Ilia Alshanetsky’s PHP performance talk given last week at the Zend conference is pretty useful as far as getting small tips for tweaking PHP code.
- If a method can be static, declare it static. Speed improvement is by a factor of 4.
- Avoid magic like __get, __set, __autoload
- require_once() is expensive
- Use full paths in includes and requires, less time spent on resolving the OS paths.
- If you need to find out the time when the script started executing, $_SERVER['REQUEST_TIME'] is preferred to time()
- See if you can use strncasecmp, strpbrk and stripos instead of regex
- str_replace is faster than preg_replace, but strtr is faster than str_replace by a factor of 4
- If the function, such as string replacement function, accepts both arrays and single characters as arguments, and if your argument list is not too long, consider writing a few redundant replacement statements, passing one character at a time, instead of one line of code that accepts arrays as search and replace arguments.
- Error suppression with @ is very slow.
- $row['id'] is 7 times faster than $row[id]
- Error messages are expensive
- Do not use functions inside of for loop, such as for ($x=0; $x < count($array); $x) The count() function gets called each time.
For templating, are you using Smarty? This is probably the fastest way to ensure the frequently viewed pages of the site are cached. Also, check out this list of high-availability and scalability presentations. There’s also a great article on references in PHP.

7 -> str_replace is way faster than preg_replace….! ereg_replace is slower, but since str_replace doesn’t use regular expression, you do the math…
Also, watch those file system functions… File_exists for example is a performance killer.
You have #7 backwards.
Alright for tip number 10. You put $row[’id’], is that different than $row['id']? For me to type ´ I have to press ALT+0180. Or by chance is it $row[`id`] (tilda key)? Thanks.
Nevermind…I tried it out and only $row['1'] worked.
Ben, yeah, ` was a WordPress fancy quote.

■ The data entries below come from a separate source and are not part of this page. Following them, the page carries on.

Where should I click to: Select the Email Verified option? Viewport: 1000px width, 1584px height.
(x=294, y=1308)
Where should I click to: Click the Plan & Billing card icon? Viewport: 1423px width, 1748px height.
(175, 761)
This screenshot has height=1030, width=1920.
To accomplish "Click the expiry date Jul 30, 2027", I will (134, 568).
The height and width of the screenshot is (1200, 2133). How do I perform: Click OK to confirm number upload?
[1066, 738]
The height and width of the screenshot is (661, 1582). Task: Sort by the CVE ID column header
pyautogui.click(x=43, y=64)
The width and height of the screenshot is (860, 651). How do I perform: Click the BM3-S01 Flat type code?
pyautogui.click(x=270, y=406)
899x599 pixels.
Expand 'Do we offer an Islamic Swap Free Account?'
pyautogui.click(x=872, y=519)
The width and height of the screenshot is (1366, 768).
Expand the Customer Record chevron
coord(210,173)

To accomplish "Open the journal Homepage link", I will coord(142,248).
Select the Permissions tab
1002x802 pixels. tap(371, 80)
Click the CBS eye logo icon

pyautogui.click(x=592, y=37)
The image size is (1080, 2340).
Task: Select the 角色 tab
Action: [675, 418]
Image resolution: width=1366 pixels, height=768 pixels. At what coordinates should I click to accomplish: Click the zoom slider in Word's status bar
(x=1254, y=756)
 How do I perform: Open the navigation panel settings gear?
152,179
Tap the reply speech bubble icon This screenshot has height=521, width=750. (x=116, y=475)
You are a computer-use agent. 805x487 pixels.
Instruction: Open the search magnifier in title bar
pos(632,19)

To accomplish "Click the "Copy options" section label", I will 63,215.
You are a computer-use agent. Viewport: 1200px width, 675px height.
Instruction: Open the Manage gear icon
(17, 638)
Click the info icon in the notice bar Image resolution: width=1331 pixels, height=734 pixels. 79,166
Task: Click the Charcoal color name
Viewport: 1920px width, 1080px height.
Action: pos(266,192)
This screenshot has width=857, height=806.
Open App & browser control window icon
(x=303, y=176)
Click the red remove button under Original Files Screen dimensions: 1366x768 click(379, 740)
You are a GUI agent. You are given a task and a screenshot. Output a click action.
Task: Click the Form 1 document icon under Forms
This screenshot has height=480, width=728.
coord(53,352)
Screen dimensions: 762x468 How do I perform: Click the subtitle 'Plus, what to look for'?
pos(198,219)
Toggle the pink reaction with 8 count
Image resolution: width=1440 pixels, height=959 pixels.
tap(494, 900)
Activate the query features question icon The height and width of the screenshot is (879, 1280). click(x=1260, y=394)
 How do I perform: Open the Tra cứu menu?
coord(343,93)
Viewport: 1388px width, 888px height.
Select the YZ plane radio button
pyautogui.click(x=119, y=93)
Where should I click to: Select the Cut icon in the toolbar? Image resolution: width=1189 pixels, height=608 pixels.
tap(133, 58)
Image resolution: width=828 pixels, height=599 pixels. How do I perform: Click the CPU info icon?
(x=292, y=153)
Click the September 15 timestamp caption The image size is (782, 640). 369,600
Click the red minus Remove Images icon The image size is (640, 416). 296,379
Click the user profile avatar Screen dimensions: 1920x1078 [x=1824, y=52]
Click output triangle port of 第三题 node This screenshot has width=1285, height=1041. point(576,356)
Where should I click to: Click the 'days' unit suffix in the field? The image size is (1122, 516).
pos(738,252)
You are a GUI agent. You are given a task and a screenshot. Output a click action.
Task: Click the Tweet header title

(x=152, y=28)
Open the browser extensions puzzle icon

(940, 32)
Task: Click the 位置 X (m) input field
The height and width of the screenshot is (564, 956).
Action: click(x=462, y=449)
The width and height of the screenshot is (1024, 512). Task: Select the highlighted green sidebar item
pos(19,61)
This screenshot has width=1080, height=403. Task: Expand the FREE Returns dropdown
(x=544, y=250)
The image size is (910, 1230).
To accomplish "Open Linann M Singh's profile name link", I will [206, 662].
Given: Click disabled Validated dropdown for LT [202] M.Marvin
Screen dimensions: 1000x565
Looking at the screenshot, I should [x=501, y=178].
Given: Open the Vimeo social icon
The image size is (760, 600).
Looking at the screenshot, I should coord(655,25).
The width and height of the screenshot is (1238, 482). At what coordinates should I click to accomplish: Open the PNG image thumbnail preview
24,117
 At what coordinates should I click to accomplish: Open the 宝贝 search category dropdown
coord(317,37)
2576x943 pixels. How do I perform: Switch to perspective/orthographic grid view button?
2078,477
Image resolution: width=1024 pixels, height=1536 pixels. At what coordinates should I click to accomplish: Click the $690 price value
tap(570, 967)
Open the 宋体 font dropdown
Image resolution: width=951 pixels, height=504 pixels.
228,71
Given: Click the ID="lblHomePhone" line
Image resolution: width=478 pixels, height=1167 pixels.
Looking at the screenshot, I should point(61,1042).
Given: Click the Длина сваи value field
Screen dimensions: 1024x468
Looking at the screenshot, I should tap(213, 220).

Is it strange that all of these rules mine a good design?
Remember the saying ‘premature optimization is the root of all evil’…
I can use ten str_replace() instead of a regex, but is that code maintanable?
I can make function static, but if I do how can I test them?
I can avoid autoload() or spl_autoload stack, but it will mean add thousand of lines of require()..
$row[id]is a syntax error – too bad PHP isn’t treating it as one, but tries to think for the programmer.This is the first time I’ve ever seen Smarty suggested as a way to speed a site up. Template engines may have their place, but they rarely bring any speed benefits. Even with all of the compile checks off, Smarty is pretty slow (unless it has been dramatically changed in the last year or so).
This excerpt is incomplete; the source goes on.